- Document:
--------------------------------
# Homework Help: Cauchy Sequence

1. Dec 14, 2011

### manooba

Let f : [a,b] → [a,b] satisfy

|f(x)-f(y)| ≤ λ|x-y|

where 0<λ<1. Prove f is continuous. Choose any Xo ε [a,b] and for n ≥ 1 define X_n+1 = f(Xn). Prove that the sequence (Xn) is convergent and that its limit L is a 'fixed point' of f, namely f(L)=L

2. Dec 14, 2011

The continuity part seems pretty straightforward, unless I'm mistaken. Let c be an arbitraty point in [a, b]. Let ε > 0 be given. Let δ = ε. Them for all x such that |x - c| < δ, we have: |f(x) - f(c)| <= ...

3. Dec 14, 2011

### manooba

reckon you can help me further please i am really struggling

4. Dec 14, 2011

### micromass

No. You must make your own efforts on homework problems. We are not here to solve the questions for you. We will help you as soon as you make an attempt.

5. Dec 14, 2011

### Yuqing

Well, you initially begin with
$$\left|x_2 - x_1\right|=\left|f(x_1) - f(x_0)\right|\le \lambda\left|x_1 - x_0\right|$$
if you take one more step down the sequence, you can see that
$$\left|x_3 - x_2\right|=\left|f(x_2) - f(x_1)\right|\le \lambda\left|x_2 - x_1\right|\le \lambda^2\left|x_1 - x_0\right|$$
I don't think it's difficult to see how this generalizes.
--------------------------------
- Supplied material:

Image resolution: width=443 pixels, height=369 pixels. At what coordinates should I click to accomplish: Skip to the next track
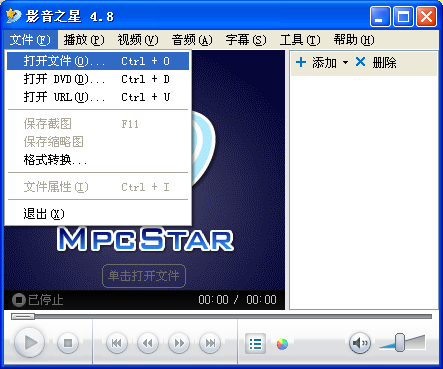coord(210,343)
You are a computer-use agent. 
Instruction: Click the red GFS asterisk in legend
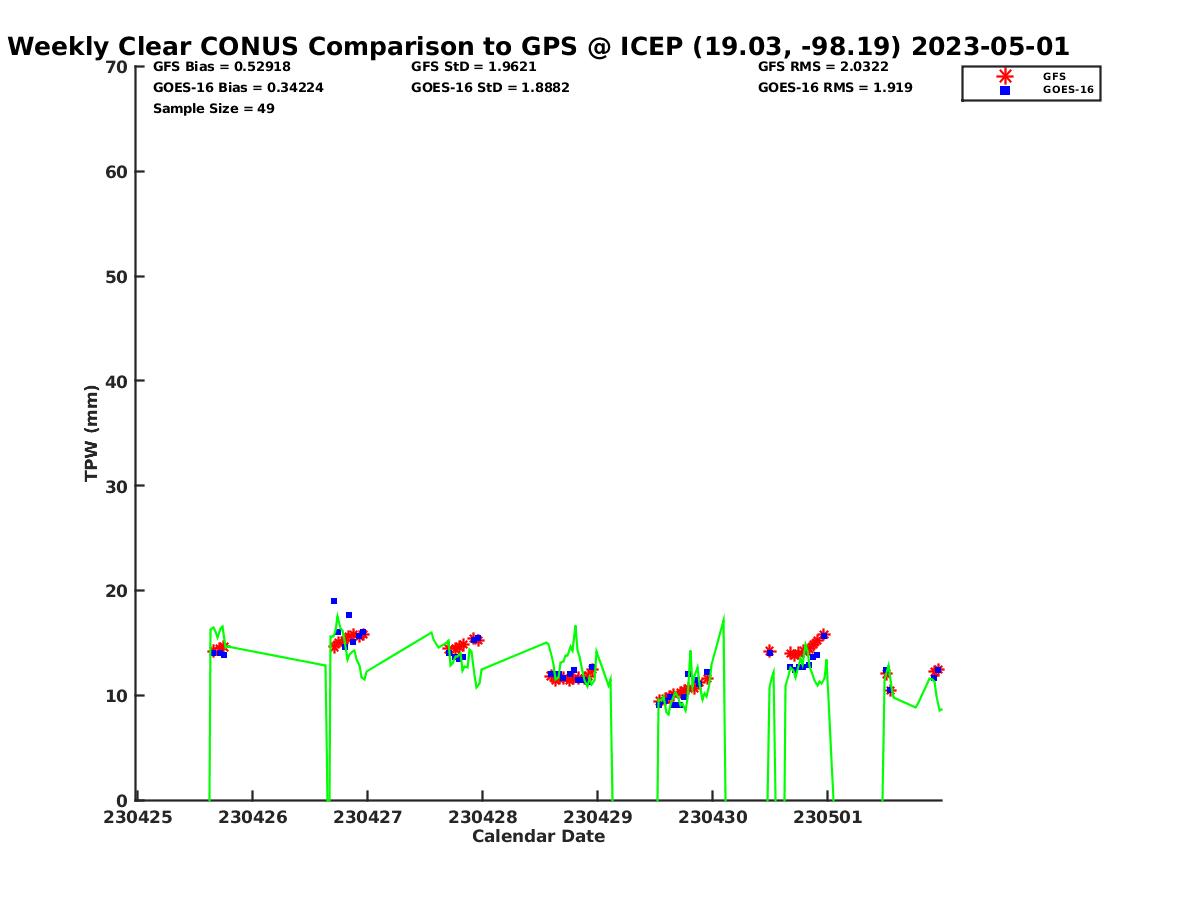coord(1005,76)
--------------------------------
- Exercise aim:
Resume the Cauchy sequence thread from the point where it stops. The listing is not needed.

- Exercise answer:
Can you see how this implies the sequence is Cauchy? What do we know about Cauchy sequences? Finally, what do we know about the limit of a sequence in a continuous function?

6. Dec 14, 2011

And for the first part, can you continue where I wrote "..."? What does your function satisfy, by defintion?

7. Dec 14, 2011

### manooba

satisfy's |f(x)-f(y)| ≤ λ|x-y) where 0<λ<1

Last edited: Dec 14, 2011
8. Dec 14, 2011

OK. Now, we're looking at all x such that |x - c| < δ, right? So, apply your function property to these x's...

9. Dec 14, 2011

### manooba

ok i get that, so what do i plug in to the x's?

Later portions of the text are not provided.